── Working data
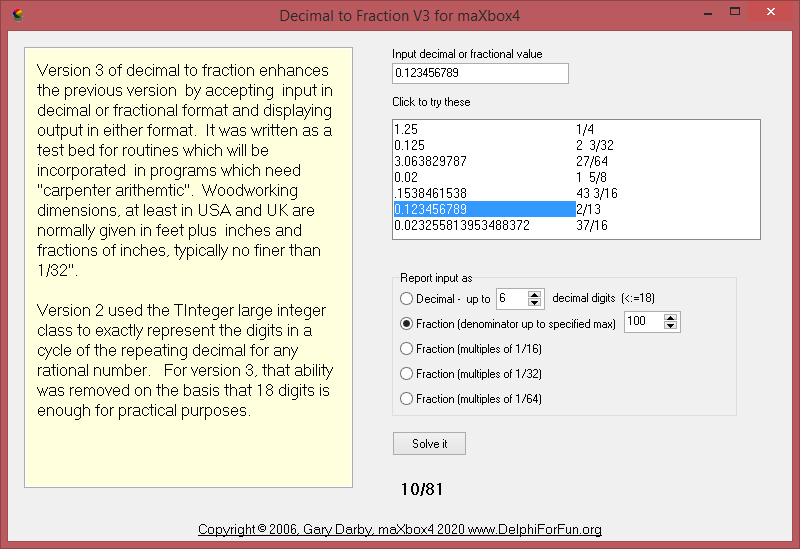Screen dimensions: 800x549
Task: Choose Fraction multiples of 1/64 option
Action: click(x=406, y=399)
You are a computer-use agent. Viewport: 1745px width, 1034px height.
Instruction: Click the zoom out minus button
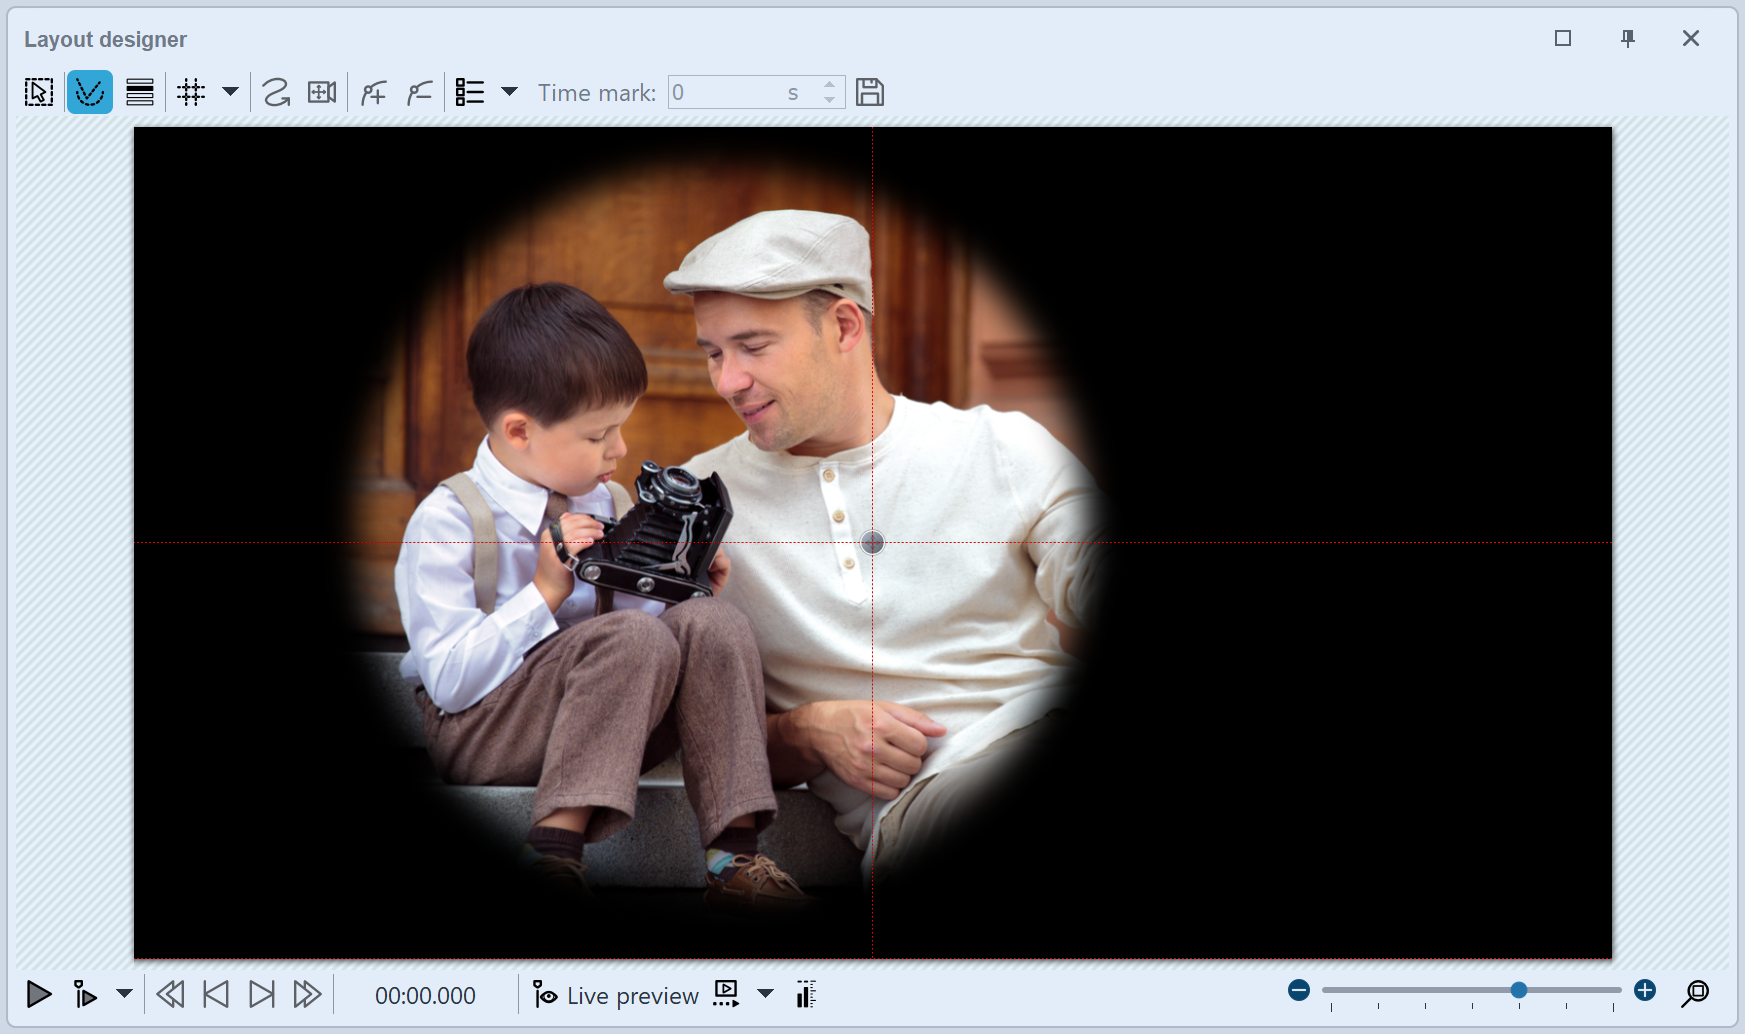(1299, 991)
────
* **Assigned task**: Your task is to restate word for word the lines from the one containing "You are a computer-use" through the last line of the data, both ends included, with no pictures.

* **Response to this task**:
You are a computer-use agent. Viewport: 1745px width, 1034px height.
Instruction: Click the zoom out minus button
(1299, 991)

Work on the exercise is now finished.